### INSTRUCTION
Copy the entries from the line with "Select the graph data point at 17:55" to the line with "point(246,225)", keeping every character the same.

### AVAILABLE DATA
——
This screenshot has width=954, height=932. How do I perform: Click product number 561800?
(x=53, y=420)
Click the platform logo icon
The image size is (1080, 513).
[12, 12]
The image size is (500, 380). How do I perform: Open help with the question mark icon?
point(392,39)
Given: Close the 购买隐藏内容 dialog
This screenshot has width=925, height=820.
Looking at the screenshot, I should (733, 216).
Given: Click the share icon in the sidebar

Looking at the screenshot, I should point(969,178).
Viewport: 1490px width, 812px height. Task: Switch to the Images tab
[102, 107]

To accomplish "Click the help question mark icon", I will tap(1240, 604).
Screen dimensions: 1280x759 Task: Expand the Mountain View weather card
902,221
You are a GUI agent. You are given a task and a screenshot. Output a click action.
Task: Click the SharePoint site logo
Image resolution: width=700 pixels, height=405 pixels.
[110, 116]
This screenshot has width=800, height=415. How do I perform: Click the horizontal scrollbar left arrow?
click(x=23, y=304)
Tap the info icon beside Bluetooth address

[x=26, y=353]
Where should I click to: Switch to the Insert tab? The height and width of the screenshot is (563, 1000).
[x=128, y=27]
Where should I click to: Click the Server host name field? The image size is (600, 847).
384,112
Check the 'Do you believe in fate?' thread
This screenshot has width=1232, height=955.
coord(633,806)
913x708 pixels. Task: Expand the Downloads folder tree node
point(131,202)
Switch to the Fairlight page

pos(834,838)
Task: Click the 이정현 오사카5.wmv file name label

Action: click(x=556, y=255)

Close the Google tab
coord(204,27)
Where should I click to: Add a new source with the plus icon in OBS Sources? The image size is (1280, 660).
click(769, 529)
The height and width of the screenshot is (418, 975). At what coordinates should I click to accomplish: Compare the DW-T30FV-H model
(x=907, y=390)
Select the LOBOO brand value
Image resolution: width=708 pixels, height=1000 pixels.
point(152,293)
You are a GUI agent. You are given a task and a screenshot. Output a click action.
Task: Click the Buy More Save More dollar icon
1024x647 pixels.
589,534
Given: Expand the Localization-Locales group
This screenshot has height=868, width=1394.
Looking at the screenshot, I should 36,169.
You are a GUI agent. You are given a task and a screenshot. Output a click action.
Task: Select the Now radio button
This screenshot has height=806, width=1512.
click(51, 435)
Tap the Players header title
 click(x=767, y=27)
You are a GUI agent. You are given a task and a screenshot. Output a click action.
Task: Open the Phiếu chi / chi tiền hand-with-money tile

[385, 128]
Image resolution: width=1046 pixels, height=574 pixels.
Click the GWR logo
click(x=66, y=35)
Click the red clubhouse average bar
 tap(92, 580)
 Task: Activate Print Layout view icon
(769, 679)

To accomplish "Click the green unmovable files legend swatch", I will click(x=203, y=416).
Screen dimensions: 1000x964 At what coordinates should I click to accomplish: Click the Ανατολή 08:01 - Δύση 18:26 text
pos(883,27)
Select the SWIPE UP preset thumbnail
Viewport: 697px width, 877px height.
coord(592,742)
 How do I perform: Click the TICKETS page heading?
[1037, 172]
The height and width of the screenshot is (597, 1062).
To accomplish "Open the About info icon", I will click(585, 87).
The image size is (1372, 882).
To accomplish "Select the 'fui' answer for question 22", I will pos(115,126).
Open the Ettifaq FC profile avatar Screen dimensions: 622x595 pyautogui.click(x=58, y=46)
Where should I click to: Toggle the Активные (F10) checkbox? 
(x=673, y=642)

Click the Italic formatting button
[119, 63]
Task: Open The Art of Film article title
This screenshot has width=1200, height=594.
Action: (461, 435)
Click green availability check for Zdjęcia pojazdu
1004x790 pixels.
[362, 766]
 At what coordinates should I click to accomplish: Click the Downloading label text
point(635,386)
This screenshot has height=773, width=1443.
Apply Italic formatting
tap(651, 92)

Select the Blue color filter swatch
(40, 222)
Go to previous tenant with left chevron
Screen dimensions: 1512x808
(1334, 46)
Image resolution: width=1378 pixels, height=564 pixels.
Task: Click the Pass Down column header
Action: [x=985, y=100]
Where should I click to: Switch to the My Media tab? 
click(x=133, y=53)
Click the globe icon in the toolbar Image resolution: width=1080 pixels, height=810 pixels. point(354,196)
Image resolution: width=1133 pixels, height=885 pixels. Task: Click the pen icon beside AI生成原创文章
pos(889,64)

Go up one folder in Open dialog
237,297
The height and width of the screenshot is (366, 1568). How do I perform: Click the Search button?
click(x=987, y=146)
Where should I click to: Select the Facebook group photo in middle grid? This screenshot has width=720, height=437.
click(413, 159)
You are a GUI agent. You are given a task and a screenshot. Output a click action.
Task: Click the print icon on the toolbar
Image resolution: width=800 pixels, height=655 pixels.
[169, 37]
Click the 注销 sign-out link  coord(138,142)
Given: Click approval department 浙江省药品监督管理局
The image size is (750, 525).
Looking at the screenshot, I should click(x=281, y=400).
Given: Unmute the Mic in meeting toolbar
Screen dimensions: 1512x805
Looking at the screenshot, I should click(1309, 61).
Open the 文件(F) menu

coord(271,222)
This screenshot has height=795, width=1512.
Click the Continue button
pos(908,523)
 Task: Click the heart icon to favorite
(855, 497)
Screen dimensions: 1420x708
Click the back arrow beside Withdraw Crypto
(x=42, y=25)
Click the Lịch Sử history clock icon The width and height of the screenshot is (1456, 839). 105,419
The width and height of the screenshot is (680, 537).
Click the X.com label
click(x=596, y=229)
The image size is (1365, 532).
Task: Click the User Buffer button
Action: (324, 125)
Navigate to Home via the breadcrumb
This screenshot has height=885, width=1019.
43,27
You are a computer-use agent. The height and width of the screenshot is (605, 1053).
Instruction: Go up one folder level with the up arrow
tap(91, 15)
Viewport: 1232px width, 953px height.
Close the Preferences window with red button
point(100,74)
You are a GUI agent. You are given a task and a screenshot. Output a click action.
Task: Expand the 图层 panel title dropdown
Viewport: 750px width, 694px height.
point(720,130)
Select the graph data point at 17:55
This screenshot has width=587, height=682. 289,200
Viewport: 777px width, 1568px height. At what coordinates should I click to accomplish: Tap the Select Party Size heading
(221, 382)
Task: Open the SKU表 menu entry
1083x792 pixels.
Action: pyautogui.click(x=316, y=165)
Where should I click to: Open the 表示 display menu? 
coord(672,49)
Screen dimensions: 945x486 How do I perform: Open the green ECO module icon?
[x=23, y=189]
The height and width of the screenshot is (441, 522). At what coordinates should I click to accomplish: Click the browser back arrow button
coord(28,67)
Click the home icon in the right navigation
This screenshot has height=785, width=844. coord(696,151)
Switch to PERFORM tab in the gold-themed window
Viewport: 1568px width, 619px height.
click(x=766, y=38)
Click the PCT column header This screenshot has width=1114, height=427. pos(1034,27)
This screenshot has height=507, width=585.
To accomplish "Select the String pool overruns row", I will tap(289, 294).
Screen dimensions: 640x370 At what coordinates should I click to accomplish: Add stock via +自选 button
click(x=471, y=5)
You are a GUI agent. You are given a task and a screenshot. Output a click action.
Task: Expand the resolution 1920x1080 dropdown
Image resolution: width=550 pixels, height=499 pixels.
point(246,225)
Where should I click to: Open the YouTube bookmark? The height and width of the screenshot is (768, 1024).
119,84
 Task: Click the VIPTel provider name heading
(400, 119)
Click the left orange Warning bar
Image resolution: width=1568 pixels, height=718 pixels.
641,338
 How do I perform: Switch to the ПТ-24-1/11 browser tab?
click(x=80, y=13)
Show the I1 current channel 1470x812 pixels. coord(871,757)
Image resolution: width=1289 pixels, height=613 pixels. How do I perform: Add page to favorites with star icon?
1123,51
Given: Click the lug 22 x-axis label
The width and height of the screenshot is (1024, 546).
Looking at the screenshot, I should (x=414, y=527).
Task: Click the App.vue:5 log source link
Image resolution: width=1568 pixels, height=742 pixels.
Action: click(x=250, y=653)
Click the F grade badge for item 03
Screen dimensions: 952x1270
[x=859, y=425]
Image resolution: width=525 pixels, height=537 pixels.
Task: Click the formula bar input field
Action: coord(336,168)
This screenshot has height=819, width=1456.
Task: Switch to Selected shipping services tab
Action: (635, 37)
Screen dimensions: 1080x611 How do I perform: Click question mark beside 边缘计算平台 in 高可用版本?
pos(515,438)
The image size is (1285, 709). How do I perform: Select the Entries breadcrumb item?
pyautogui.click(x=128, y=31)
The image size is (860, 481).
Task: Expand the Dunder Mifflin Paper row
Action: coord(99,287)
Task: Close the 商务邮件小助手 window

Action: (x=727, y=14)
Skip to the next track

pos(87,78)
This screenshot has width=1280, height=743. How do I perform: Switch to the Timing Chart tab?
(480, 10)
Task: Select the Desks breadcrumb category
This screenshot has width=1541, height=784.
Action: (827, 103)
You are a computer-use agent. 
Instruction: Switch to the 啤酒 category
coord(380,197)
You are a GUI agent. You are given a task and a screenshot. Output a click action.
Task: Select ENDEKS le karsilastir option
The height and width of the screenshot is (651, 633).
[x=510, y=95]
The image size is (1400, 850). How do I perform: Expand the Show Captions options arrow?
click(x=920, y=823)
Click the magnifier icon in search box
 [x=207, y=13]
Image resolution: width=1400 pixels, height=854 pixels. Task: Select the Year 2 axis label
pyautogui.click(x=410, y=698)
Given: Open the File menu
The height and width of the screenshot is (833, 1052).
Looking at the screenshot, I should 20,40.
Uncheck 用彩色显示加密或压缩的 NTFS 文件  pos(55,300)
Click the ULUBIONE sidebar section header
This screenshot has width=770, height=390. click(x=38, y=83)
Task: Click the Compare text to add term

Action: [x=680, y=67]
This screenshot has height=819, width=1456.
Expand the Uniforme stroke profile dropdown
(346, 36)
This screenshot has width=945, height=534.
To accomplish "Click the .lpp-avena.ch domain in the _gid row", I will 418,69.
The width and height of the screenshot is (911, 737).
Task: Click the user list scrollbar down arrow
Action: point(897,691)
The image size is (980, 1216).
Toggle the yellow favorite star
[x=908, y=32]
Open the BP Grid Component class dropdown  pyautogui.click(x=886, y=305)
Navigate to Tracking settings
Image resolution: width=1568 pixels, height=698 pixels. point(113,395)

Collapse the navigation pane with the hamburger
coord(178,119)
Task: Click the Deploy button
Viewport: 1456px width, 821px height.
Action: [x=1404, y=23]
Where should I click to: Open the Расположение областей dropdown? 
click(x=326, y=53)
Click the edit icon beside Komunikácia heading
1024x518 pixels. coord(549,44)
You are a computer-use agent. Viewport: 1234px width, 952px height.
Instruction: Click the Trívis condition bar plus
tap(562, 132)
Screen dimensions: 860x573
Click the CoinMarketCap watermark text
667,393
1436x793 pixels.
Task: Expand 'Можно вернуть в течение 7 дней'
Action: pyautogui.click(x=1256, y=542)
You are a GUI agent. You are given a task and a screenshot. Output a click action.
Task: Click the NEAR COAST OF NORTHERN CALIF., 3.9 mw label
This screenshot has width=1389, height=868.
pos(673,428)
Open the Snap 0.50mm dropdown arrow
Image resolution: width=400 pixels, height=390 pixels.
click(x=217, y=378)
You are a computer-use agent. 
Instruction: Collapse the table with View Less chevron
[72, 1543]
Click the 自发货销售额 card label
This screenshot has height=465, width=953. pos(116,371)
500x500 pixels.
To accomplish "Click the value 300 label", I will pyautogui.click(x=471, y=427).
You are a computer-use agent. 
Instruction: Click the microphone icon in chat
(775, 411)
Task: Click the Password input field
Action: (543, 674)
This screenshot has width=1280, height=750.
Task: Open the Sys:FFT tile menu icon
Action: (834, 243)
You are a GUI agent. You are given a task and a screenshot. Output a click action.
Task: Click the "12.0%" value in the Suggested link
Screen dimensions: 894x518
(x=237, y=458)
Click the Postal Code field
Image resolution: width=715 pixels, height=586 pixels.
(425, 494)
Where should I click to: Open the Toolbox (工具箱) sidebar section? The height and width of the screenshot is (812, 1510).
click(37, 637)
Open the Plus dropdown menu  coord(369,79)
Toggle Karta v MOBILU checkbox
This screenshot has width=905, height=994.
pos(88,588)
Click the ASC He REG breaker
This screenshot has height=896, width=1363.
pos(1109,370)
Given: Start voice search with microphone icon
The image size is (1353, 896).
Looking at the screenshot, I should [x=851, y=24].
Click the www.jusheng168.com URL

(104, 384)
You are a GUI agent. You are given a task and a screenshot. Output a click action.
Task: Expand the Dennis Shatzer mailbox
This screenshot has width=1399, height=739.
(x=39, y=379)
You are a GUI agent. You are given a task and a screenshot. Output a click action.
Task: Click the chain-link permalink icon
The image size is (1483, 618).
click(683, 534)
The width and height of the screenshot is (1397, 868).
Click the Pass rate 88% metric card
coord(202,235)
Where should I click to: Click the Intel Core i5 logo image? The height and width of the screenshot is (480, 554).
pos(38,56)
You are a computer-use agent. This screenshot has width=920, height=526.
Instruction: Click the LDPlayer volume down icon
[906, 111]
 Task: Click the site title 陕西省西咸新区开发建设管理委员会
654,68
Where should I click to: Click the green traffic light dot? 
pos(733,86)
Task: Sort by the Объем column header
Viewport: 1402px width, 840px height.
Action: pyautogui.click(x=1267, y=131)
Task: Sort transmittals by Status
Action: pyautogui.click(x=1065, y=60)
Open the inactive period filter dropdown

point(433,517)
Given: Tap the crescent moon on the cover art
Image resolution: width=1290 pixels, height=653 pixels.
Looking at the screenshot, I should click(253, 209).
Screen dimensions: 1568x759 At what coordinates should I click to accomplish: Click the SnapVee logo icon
——
### EXERCISE SOLUTION
Select the graph data point at 17:55
This screenshot has width=587, height=682. 289,200
Viewport: 777px width, 1568px height. At what coordinates should I click to accomplish: Tap the Select Party Size heading
(221, 382)
Task: Open the SKU表 menu entry
1083x792 pixels.
Action: pyautogui.click(x=316, y=165)
Where should I click to: Open the 表示 display menu? 
coord(672,49)
Screen dimensions: 945x486 How do I perform: Open the green ECO module icon?
[x=23, y=189]
The height and width of the screenshot is (441, 522). At what coordinates should I click to accomplish: Click the browser back arrow button
coord(28,67)
Click the home icon in the right navigation
This screenshot has height=785, width=844. coord(696,151)
Switch to PERFORM tab in the gold-themed window
Viewport: 1568px width, 619px height.
click(x=766, y=38)
Click the PCT column header This screenshot has width=1114, height=427. pos(1034,27)
This screenshot has height=507, width=585.
To accomplish "Select the String pool overruns row", I will tap(289, 294).
Screen dimensions: 640x370 At what coordinates should I click to accomplish: Add stock via +自选 button
click(x=471, y=5)
You are a GUI agent. You are given a task and a screenshot. Output a click action.
Task: Expand the resolution 1920x1080 dropdown
Image resolution: width=550 pixels, height=499 pixels.
point(246,225)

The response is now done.